In order for the international human rights system to function to its fullest potential, human rights defenders must be able to share crucial information and perspectives, safely and unhindered. However, many defenders still face unacceptable risks and are unable to cooperate safely with the UN.
ISHR’s annual submission to the report to the UN Secretary-General on reprisals demonstrates the need for the UN and States to do more to prevent and ensure accountability for intimidation and reprisals against those who cooperate or seek to cooperate with the UN. ISHR’s submission outlines developments in the international human rights system, and documents a number of new cases, as well as follow up on previously submitted cases.
ISHR’s submission presents a disturbing pattern of intimidation and reprisals in 20 countries. Cases of reprisals featured in the submission range from States defaming and stigmatizing defenders, to criminalising their work, to killing them.
In Venezuela, ongoing monitoring of the situation by the UN continues to be met with sustained risk, stigmatization and harassment of defenders working with the mechanisms. In the Philippines, the situation still shows no signs of improving—with human rights defenders continuing to be vilified by the government and accused of being terrorists. Defenders in Andorra, Bangladesh, and India continue to be criminalised. The submission details the detention of defenders in Bahrain, China, Egypt, Saudi Arabia, the United Arab Emirates, Venezuela and Yemen. And there is still no accountability for the deaths in custody of defenders in China and Venezuela.
Other cases of reprisals include threats, harassment, hate speech, surveillance, property damage, disbarment, death threats, travel bans, disappearance, dissolution of associations, judicial harassment, smear campaigns, confiscation of travel documents, red tagging, and accusations of terrorism, among others.

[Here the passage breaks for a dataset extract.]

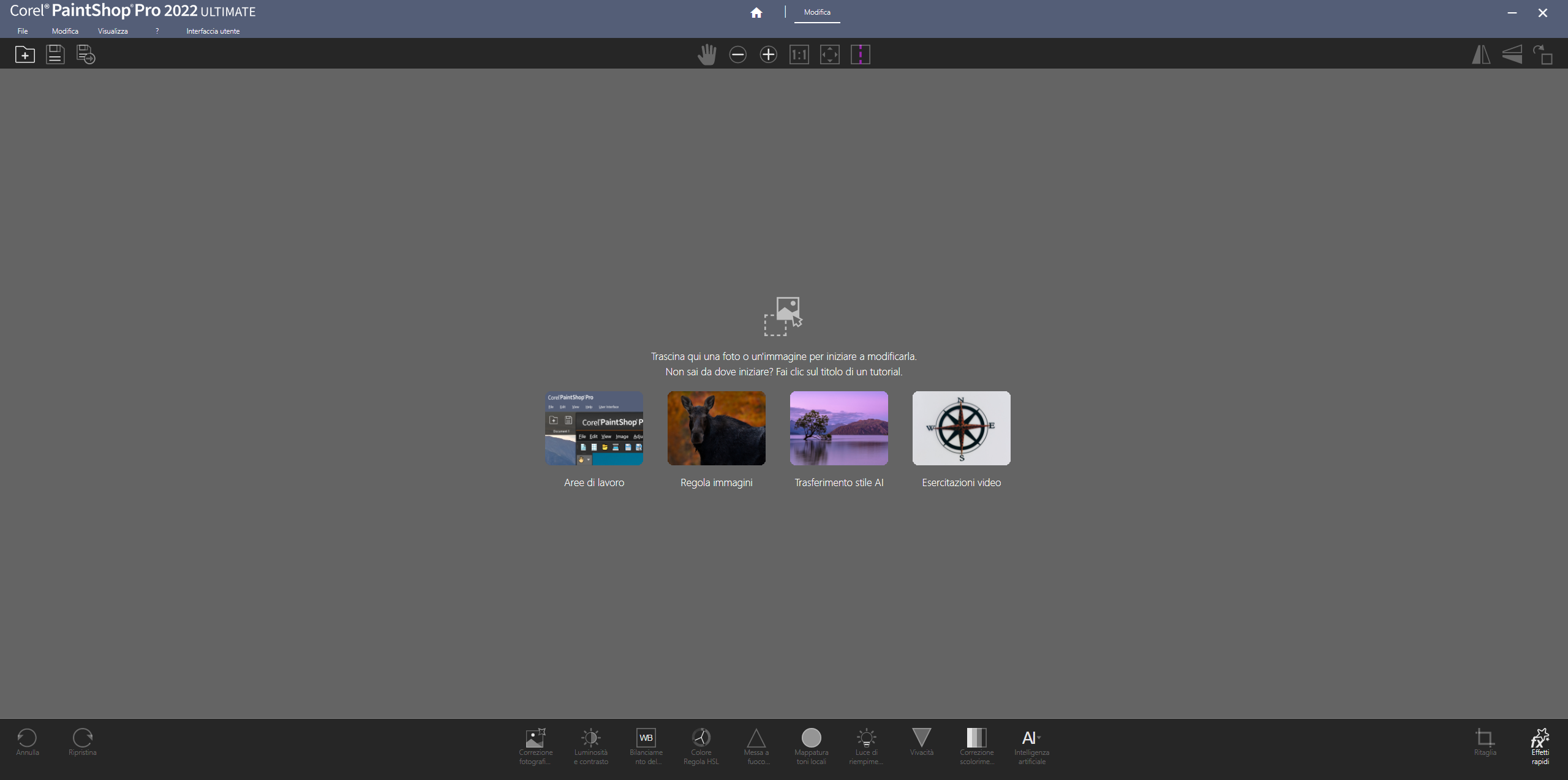Open the Aree di lavoro tutorial thumbnail

coord(594,428)
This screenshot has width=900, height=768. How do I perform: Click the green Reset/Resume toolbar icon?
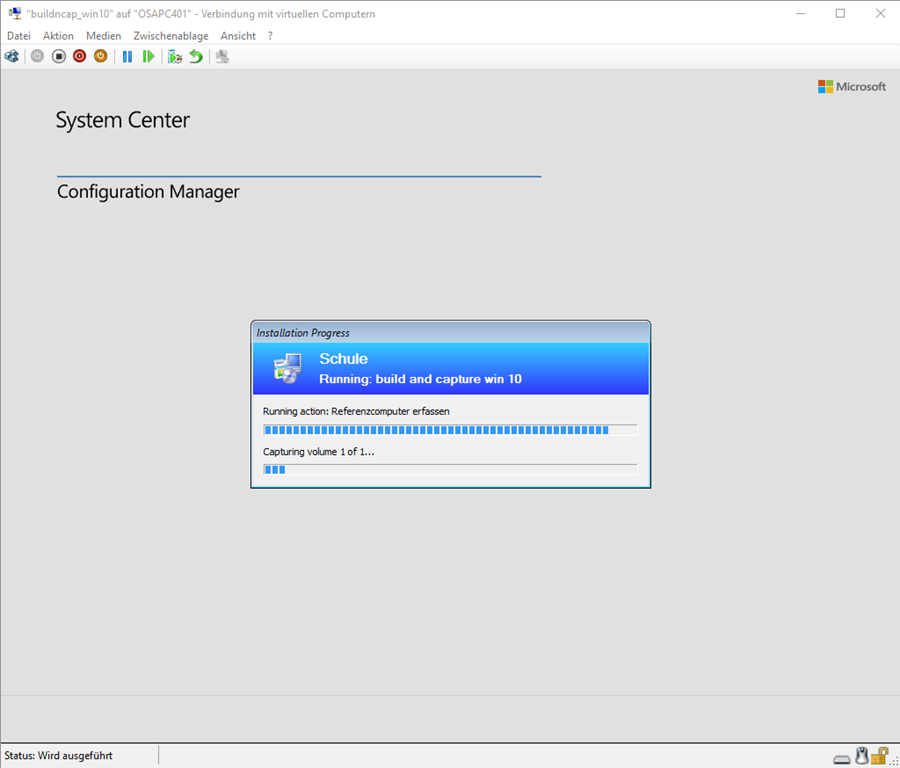tap(149, 57)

Other countries cited in the report include The Bahamas, Burundi, Cameroon, Equatorial Guinea, Israel, Morocco, Nicaragua, Russia, Thailand, Vietnam and Yemen.
ISHR submitted follow-up information on a large number of cases, demonstrating that incidents of reprisals and intimidation are very rarely, if ever, adequately resolved. ‘The vast majority of cases remain unresolved year after year. More must be done to ensure the efforts to document and address reprisals cases also include sustained and consistent follow up. Otherwise, the cost of carrying out reprisals remains too low, impunity reigns and perpetrators are further emboldened’, said Madeleine Sinclair, New York Office Co-Director and Legal Counsel.

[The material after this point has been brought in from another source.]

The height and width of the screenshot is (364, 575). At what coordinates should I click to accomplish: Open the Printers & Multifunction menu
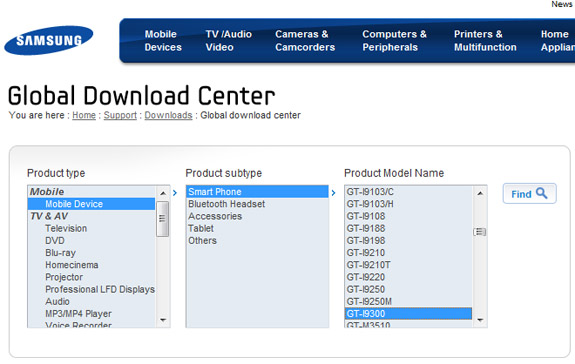tap(485, 41)
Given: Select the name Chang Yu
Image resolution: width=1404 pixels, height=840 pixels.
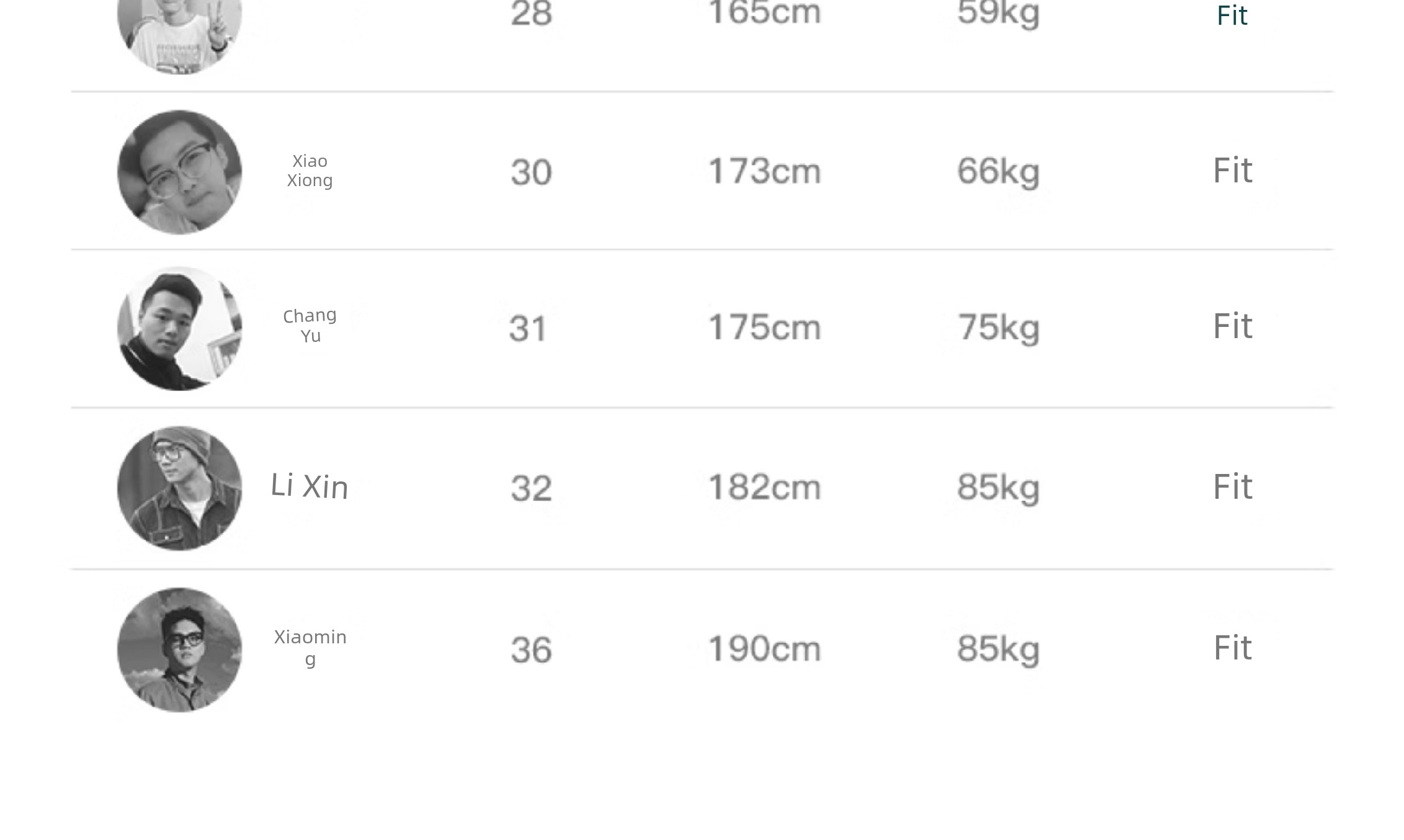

ISHR launched a study in 2021 that examined the SG reports between 2010 and 2020. Among several useful conclusions and recommendations, the study found that more sustained attention and follow-up on reprisal cases throughout the UN system is needed to enhance positive impact on victims.
The primary duty to prevent and remedy reprisals lies with States—who must do more to prevent, investigate and ensure accountability for reprisals. States must also speak out against reprisals perpetrated in other States: ‘States must use the opportunity of the interactive dialogue at the Human Rights Council on the Secretary-General’s report in September, as well as Item 5 debates at all sessions, to raise specific cases and hold their peers accountable’, said Sinclair. In that regard, ISHR’s study also concluded that more robust political action is needed against countries with systematic reprisal and intimidation practices.